Embedding calculus knot invariants are of finite type

TL;DR

This paper demonstrates that embedding calculus knot invariants are finite type and explores their algebraic structure, providing evidence for their universality as finite-type invariants over integers.

Contribution

It establishes that the map from knots to the embedding calculus tower is a finite type invariant and develops a compatible group structure on the tower using advanced operad techniques.

Findings

The map is a finite type-(n-1) knot invariant.

Computed the second page of the spectral sequence for primitive chord diagrams.

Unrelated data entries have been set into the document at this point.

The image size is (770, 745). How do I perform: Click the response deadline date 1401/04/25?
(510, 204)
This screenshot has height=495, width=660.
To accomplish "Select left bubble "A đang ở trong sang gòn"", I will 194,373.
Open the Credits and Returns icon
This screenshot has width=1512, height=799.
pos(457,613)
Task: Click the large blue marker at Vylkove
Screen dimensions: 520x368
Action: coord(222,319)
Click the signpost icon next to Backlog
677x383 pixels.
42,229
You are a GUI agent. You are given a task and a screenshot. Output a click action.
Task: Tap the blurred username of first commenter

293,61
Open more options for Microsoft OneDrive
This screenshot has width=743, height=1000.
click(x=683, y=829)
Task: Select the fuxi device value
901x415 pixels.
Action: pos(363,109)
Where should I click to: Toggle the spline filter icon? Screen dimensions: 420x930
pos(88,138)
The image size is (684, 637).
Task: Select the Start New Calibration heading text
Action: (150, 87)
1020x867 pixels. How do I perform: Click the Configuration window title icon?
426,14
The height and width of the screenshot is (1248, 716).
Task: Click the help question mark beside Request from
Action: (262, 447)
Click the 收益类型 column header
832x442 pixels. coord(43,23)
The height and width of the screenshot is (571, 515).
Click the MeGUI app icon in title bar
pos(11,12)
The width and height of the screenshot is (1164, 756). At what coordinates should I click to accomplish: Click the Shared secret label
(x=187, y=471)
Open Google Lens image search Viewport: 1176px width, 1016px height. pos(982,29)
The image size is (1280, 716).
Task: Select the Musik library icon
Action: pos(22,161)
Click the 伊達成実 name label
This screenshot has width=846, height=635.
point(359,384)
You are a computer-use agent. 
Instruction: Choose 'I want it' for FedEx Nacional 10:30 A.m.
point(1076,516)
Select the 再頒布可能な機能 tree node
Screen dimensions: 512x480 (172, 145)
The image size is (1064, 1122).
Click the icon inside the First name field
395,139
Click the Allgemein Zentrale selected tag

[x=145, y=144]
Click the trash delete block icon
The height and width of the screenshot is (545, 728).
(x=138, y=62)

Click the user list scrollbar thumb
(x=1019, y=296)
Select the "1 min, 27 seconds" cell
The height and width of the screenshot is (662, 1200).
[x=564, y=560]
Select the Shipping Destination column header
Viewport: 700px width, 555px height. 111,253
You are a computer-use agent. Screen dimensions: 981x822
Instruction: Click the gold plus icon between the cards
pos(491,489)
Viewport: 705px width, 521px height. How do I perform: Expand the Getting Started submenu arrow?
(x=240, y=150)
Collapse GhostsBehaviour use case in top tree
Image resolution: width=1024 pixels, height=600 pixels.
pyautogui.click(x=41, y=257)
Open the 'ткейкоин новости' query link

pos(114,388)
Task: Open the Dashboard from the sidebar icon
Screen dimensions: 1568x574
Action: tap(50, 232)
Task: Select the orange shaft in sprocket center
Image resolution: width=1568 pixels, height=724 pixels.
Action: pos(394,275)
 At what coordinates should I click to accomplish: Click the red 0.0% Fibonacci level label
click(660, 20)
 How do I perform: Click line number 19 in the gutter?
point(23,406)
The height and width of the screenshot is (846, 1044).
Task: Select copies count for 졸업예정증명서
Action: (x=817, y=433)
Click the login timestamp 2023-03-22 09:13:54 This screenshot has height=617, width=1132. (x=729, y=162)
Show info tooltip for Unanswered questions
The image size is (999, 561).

Provided evidence that the tower is a universal finite-type invariant over integers.

Abstract

We show that the map on components from the space of classical long knots to the n-th stage of its Goodwillie-Weiss embedding calculus tower is a map of monoids whose target is an abelian group and which is invariant under clasper surgery. We deduce that this map on components is a finite type-(n-1) knot invariant. We also compute the second page in total degree zero for the spectral sequence converging to the components of this tower as Z-modules of primitive chord diagrams, providing evidence for the conjecture that the tower is a universal finite-type invariant over the integers. Key to these results is the development of a group structure on the tower compatible with connect-sum of knots, which in contrast with the corresponding results for the (weaker) homology tower requires novel techniques involving operad actions, evaluation maps, and cosimplicial and subcubical diagrams.